** YOUR ASSIGNMENT **
Repeat exactly the lines below, from the line containing "547x352 pixels." through the last line, both included. Leave out any pictures.

** DATA EXCERPTS **
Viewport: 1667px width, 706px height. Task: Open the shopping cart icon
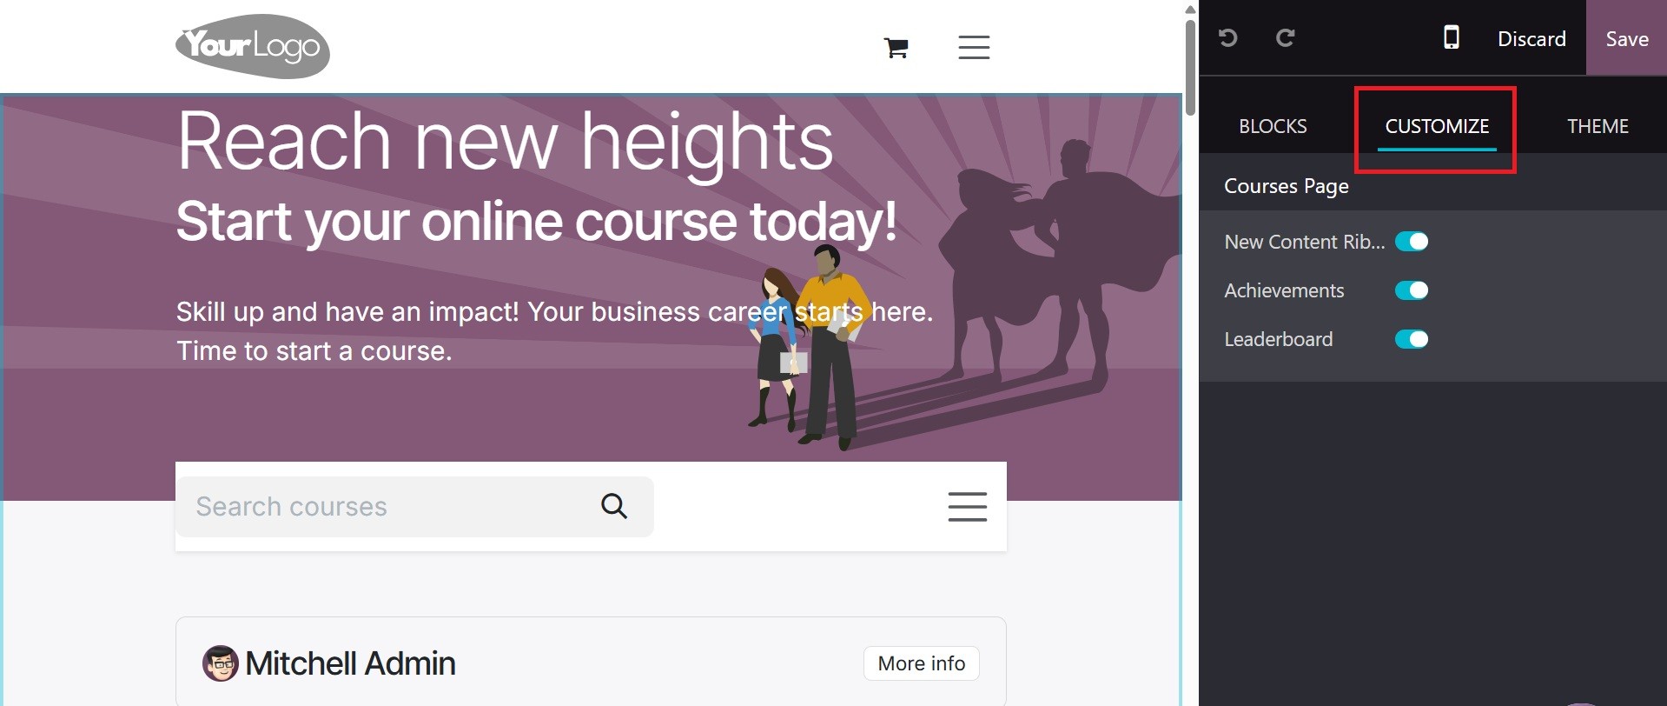896,48
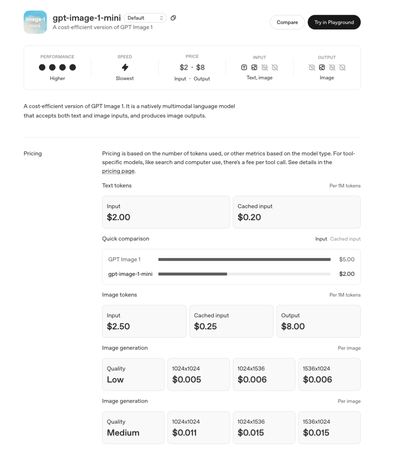Click the lightning bolt speed icon
The height and width of the screenshot is (452, 396).
click(x=125, y=68)
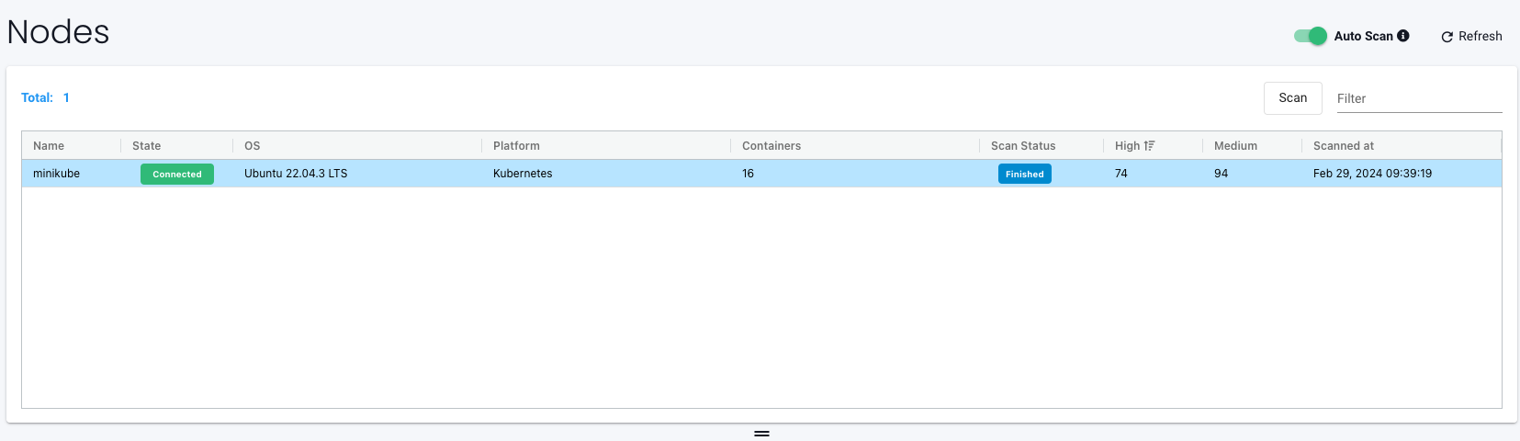Click the Ubuntu 22.04.3 LTS cell
The width and height of the screenshot is (1520, 441).
pyautogui.click(x=296, y=174)
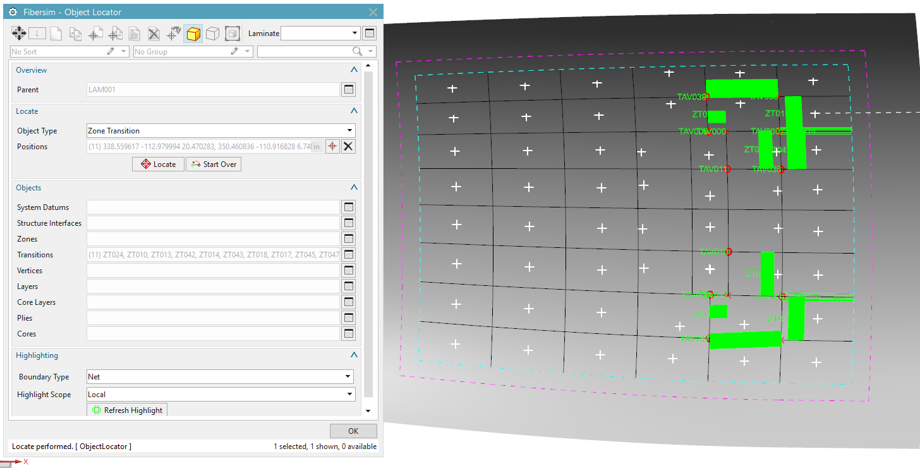This screenshot has height=468, width=920.
Task: Open the list browser beside Parent LAM001
Action: click(x=349, y=89)
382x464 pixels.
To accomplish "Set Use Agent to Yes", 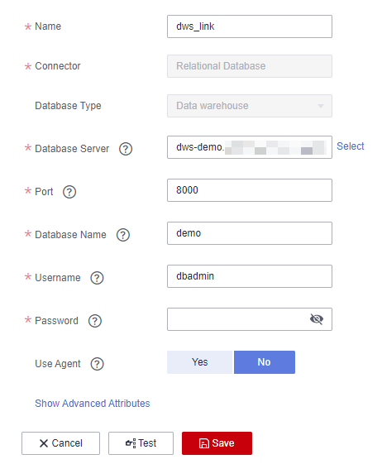I will pos(200,362).
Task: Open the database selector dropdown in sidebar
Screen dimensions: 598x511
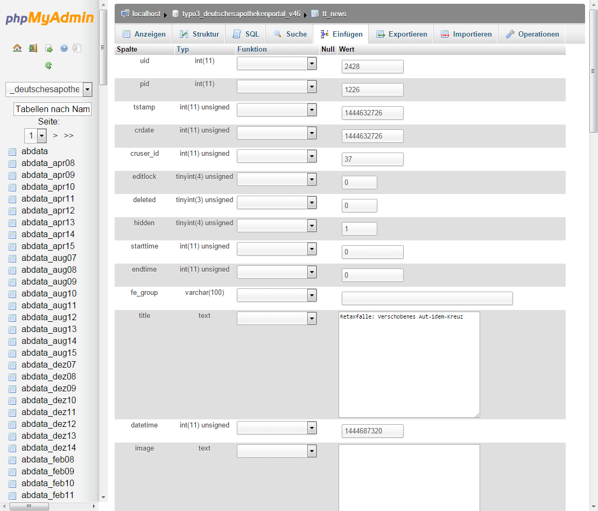Action: pyautogui.click(x=87, y=89)
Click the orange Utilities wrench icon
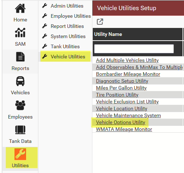 pyautogui.click(x=20, y=154)

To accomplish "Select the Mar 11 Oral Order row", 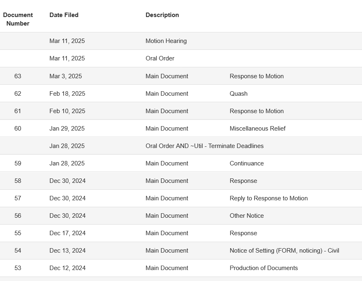I will click(x=181, y=58).
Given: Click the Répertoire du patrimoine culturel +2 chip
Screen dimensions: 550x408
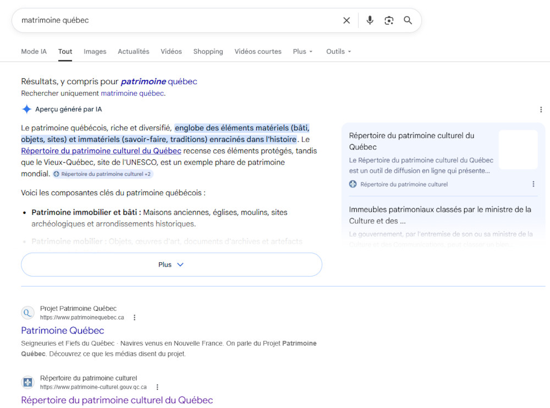Looking at the screenshot, I should pyautogui.click(x=103, y=174).
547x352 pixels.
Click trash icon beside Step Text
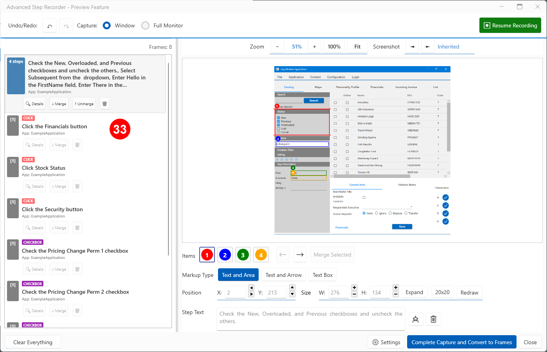(433, 319)
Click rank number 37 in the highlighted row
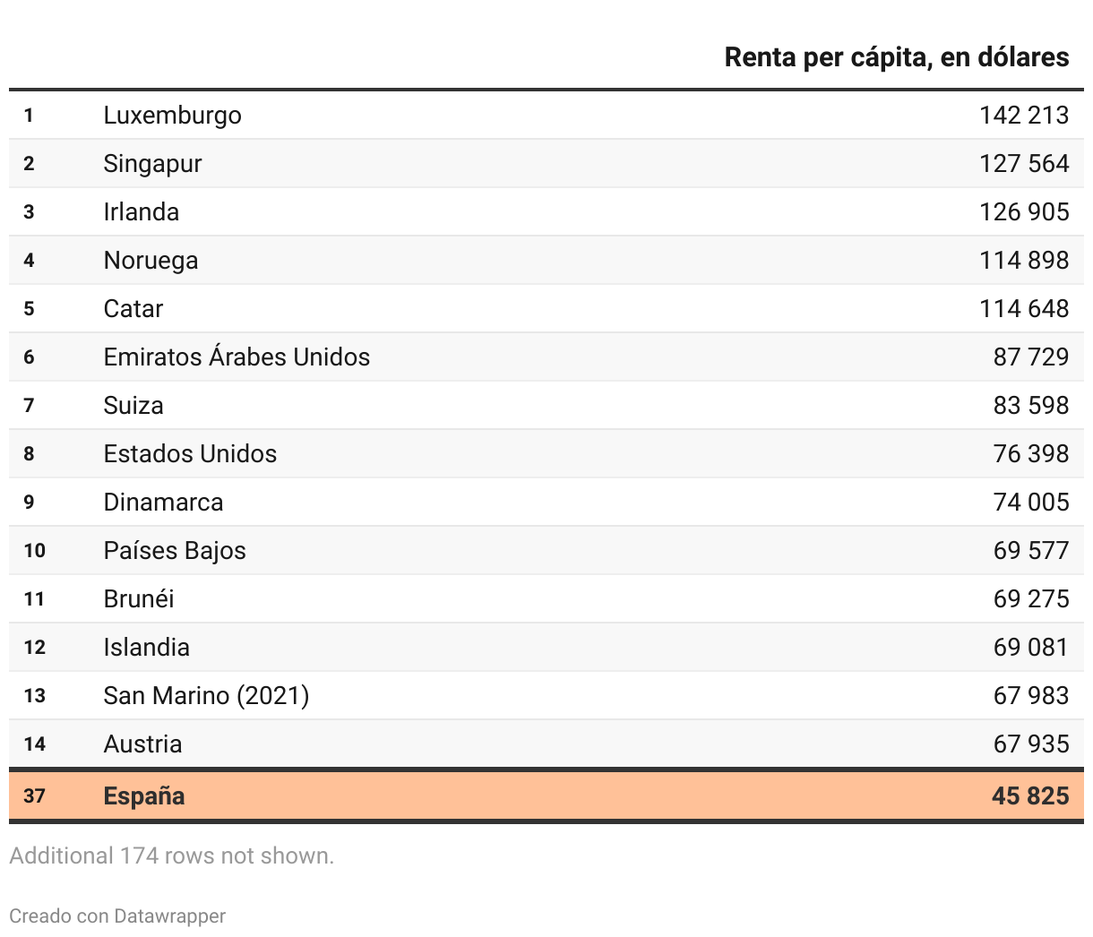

** RESPONSE AREA **
547x352 pixels.
Click trash icon beside Step Text
(433, 319)
Click rank number 37 in the highlighted row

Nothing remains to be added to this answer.